[Activities]
- A) Check each statement against the Linda Lusardi biography and answer yes or no, quoting the words of the biography that decide it. (i) Lusardi appeared as a Page 3 girl in The Sun until 1988. (ii) Lusardi stayed with Emmerdale for two years. (iii) Lusardi's father was born in Edmonton.
- B) Write the next part of the Linda Lusardi biography, starting after its last sentence.

[Excerpt provided]
English model, television presenter and actress

Linda Frances Elide Lusardi (born 18 September 1958) is an English actress, television presenter and former glamour model.

==Early life==
Lusardi was born in Wood Green, London, to Lilian (née Glassman; 1932–2023) and Nello Lusardi (1930–2017). Her mother was born in Edmonton, Middlesex and her father in Hackney, east London, to Italian parents. Lusardi grew up in Palmers Green.

==Career==
===Modelling===
In 1976, at the age of 18, she began posing for pictures as a Page 3 girl in The Sun, where she continued to appear until 1988. She appeared nude in the men's magazines Mayfair in February 1977 and Fiesta in November 1977.'

===Television, film and stage acting===
As an actress, Lusardi has appeared in the drama series The Bill playing the girlfriend of corrupt officer DS Don Beech and also in Hollyoaks and Brookside. On 12 February 2007, she joined the cast of Emmerdale as Carrie Nicholls, an ex-girlfriend of Tom King and mother of his secret child, Scarlett. She left the programme after a year.

Lusardi has appeared in films including Snappers, The Zero Imperative, Oh Minnie, Consuming Passions and The Krays: Dead Man Walking.

Lusardi has starred as Eliza Doolittle in Pygmalion at the Malvern Festival and toured in Happy as a Sandbag, Funny Peculiar, Bedside Manners, Not Now, Darling, Rock with Laughter, No Sex Please, We're British, and Doctor on the Boil. Lusardi took her own show to the British Forces in Belize, the Falklands and Northern Ireland.

She is a supporter of UK pantomime and often stars with her husband Sam Kane each Christmas at major theatres in the UK. Recent venues have been Woking, Southend-on-Sea, Plymouth, and Llandudno. Lusardi has starred in over 25 pantomimes.

===Other television work===
Lusardi appeared in two series of A Kind of Magic, as assistant to Wayne Dobson on ITV, and a season of Loose Women in 2002. She later returned in 2014 to 2015 and made a few guest panellist appearances. She regularly presented Wish You Were Here...?, Miss Northern Ireland, chat show It's Bizarre, Film Review and No Smoking on ITV. Lusardi took part in the reality show The Games in 2004, ITV daytime programme Have I Been Here Before? and BBC One's Hole in the Wall in 2009. She also sells Lusardi My Miracle, a range of skin-care products, on the shopping television channel Ideal World.

In 1992, she appeared in the "Dead Ringer" observation round of The Krypton Factor and appeared in a special edition of Bullseye presented by Jim Bowen. Lusardi appeared on Ant & Dec's Saturday Night Takeaway on ITV and in the Royal Variety Performance, as well as Celebrity Eggheads and Pointless Celebrities on the BBC. She also appeared briefly as herself in the BBC sitcom Detectorists.

[Data section]
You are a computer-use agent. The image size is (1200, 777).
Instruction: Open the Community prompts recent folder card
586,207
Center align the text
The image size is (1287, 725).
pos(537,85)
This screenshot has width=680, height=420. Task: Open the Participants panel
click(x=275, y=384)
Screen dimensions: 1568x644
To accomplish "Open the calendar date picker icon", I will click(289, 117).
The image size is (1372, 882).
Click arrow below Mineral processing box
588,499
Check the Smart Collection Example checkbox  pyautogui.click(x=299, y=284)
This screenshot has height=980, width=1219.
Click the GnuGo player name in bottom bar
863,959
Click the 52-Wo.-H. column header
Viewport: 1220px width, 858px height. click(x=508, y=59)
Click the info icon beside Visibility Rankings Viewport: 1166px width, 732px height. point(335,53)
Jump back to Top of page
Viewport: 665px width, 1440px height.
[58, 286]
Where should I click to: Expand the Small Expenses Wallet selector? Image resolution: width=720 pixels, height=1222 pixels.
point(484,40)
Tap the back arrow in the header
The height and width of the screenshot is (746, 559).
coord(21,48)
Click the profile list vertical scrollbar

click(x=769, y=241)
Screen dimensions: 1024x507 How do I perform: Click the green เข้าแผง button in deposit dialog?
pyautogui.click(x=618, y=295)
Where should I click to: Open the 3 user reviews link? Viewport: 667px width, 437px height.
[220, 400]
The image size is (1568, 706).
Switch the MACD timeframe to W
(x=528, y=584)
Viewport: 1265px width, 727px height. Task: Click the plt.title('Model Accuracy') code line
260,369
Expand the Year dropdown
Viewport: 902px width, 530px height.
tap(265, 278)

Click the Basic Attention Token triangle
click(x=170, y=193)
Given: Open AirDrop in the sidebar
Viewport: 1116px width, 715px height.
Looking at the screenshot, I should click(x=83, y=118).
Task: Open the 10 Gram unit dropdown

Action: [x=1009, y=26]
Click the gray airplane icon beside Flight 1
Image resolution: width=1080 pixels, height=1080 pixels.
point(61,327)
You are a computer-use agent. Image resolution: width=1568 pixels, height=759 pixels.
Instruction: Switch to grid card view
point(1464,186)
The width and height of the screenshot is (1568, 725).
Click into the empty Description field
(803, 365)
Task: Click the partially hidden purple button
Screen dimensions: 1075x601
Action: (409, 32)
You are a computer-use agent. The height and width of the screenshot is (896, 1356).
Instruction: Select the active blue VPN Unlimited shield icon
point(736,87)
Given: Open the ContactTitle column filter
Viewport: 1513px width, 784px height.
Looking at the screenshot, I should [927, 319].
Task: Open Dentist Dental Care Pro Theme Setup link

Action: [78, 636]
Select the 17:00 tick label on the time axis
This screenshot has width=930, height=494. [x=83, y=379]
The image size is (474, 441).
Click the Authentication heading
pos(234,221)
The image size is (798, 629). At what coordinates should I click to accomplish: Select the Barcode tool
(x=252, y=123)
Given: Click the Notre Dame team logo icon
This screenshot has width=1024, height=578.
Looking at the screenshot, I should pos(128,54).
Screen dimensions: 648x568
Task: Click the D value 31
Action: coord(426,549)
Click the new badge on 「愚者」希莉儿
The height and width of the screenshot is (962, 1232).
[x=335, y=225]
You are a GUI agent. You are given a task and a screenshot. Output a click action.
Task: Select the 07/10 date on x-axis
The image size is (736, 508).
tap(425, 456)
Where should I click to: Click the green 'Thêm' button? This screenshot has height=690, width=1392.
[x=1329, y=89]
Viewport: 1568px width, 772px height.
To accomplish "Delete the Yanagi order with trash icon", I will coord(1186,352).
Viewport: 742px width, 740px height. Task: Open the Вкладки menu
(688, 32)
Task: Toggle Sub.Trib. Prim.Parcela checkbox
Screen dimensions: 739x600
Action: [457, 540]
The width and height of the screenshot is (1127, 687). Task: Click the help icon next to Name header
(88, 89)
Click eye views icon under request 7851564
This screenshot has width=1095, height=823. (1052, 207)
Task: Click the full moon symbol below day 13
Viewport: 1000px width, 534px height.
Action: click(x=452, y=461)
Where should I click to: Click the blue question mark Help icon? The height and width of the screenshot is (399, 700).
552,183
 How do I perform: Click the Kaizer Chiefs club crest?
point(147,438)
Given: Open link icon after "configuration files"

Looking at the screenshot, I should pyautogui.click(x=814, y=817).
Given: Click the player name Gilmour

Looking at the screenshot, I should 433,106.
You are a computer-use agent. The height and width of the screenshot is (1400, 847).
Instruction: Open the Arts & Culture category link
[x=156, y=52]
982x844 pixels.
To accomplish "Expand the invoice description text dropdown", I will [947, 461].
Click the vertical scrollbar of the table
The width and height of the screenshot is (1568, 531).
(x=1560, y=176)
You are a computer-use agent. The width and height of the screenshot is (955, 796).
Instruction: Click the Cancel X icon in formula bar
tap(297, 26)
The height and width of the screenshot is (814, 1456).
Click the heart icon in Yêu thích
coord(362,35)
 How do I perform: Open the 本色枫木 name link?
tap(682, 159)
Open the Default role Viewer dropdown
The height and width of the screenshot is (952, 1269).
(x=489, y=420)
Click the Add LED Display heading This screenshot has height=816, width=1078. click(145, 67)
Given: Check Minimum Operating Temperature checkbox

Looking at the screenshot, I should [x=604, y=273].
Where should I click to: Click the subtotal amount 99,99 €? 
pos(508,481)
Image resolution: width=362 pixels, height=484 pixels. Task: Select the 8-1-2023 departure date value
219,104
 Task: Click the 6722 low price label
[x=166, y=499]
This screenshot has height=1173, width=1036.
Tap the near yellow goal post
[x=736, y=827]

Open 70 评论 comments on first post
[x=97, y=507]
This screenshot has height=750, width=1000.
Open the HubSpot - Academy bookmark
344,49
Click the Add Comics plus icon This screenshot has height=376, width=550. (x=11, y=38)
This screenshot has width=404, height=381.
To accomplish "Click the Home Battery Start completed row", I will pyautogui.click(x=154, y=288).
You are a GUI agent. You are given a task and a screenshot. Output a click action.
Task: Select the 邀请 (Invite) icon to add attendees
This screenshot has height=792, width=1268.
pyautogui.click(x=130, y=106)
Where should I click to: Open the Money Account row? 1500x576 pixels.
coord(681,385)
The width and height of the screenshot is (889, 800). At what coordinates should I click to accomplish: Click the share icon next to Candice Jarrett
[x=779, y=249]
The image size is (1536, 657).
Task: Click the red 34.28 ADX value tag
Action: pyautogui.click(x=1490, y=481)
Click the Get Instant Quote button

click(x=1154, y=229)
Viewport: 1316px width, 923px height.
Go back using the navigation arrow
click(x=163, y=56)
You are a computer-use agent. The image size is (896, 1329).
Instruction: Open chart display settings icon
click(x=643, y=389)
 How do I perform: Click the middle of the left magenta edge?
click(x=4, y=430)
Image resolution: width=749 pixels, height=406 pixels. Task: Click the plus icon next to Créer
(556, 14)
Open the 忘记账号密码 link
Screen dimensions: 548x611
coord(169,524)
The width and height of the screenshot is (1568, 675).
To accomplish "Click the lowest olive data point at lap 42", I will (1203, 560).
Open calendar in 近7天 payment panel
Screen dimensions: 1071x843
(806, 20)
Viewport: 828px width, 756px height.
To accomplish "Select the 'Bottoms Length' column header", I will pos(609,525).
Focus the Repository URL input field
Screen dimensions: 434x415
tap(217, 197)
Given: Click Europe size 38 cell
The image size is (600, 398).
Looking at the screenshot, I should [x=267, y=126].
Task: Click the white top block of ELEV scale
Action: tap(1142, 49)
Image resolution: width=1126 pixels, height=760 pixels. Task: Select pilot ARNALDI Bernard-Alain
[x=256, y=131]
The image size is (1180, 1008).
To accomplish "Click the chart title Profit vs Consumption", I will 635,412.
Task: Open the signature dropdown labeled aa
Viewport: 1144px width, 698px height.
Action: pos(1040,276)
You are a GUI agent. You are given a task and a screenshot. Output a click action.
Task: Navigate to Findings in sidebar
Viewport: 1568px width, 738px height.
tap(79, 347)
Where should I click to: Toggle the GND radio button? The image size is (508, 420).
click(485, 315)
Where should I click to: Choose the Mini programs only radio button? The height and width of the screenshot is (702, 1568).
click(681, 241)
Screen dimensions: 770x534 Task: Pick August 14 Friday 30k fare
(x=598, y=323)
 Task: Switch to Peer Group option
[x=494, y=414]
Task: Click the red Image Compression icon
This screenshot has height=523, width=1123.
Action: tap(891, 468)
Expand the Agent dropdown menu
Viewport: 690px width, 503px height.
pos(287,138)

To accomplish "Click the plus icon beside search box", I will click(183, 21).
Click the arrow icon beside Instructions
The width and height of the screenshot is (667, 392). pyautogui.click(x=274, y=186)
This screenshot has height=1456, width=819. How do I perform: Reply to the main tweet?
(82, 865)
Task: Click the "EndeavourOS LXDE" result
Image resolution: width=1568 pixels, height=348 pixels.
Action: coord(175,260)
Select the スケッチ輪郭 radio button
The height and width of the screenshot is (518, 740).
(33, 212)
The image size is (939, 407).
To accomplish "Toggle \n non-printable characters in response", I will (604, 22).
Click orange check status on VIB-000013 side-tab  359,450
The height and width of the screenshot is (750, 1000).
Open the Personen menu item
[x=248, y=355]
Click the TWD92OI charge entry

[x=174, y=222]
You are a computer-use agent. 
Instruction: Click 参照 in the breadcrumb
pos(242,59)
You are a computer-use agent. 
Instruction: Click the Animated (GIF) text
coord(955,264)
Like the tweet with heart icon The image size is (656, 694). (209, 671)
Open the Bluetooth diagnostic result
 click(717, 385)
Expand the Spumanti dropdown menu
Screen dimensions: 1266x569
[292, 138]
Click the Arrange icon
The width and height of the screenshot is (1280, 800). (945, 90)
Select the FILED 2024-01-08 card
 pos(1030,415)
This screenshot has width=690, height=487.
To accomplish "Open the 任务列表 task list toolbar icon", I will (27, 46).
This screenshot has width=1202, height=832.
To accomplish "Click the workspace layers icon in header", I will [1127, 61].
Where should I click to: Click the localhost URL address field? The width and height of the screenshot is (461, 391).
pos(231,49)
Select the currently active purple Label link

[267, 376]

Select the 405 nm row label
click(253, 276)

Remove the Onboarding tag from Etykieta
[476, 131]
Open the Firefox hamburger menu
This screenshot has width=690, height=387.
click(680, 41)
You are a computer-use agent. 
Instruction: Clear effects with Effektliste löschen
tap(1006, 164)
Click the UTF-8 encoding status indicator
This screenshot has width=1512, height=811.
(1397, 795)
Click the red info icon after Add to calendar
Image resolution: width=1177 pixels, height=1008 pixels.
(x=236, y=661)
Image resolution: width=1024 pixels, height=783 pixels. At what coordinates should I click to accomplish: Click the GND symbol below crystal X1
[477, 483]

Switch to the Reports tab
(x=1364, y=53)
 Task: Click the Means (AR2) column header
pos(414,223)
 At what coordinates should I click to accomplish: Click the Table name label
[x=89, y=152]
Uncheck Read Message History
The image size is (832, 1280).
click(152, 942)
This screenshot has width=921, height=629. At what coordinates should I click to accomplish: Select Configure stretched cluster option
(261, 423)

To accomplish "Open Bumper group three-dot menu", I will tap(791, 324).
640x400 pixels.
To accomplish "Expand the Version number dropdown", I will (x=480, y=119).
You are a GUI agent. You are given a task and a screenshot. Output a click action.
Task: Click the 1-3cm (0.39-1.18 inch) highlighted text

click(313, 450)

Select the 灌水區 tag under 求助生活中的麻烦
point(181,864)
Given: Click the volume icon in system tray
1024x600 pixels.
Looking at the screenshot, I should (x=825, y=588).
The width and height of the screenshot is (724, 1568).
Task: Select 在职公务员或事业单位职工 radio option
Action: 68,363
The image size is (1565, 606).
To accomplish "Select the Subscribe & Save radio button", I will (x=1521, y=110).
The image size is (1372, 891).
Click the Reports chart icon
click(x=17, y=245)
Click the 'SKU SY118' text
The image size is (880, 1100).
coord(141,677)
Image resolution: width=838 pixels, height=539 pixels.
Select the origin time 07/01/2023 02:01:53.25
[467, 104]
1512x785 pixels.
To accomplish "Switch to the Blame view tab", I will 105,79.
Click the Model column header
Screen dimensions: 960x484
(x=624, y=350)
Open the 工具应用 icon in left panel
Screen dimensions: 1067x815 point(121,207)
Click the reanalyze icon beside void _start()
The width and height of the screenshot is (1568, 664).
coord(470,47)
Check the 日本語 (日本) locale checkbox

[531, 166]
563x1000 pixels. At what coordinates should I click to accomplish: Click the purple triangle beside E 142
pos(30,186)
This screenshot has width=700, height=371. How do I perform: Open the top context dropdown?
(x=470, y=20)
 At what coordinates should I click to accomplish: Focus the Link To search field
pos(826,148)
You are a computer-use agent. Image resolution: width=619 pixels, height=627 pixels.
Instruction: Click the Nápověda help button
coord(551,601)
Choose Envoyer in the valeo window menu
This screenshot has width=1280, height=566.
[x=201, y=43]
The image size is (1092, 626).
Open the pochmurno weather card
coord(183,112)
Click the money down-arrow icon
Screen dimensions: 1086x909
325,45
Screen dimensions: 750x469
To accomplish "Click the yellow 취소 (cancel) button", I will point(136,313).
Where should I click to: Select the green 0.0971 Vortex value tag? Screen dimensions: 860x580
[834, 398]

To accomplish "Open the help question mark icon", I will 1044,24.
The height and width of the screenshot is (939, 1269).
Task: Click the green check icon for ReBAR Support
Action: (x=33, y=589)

[Responses by task]
- A)
(i) Yes: "she began posing for pictures as a Page 3 girl in The Sun, where she continued to appear until 1988."
(ii) No: "She left the programme after a year."
(iii) No: "Her mother was born in Edmonton, Middlesex and her father in Hackney, east London, to Italian parents."

- B)
===Reality TV===
In January 2008, Lusardi joined ITV's Dancing on Ice, finishing in sixth place. Her professional skating partner was Daniel Whiston, who temporarily moved into her family home to make training more convenient. Lusardi had to catch up with her fellow skaters after falling and breaking a bone in her foot during her first hour on the ice. She also won the Channel 4 show Celebrity Come Dine With Me in 2008. In the show, she was voted the best dinner host by her fellow contestants Abi Titmuss, Rodney Marsh, Lesley Joseph and Paul Ross. Lusardi participated in the 2011 series of Celebrity Masterchef, where she reached the final five. In December 2020, she took part in The Real Full Monty on Ice for charity.

== Personal life ==
Lusardi has been married to actor Samuel Kane since August 1998 and they share a son and daughter.

==Charity work==
She is a patron of two charities, the Willow Foundation and the Rhys Daniels Trust.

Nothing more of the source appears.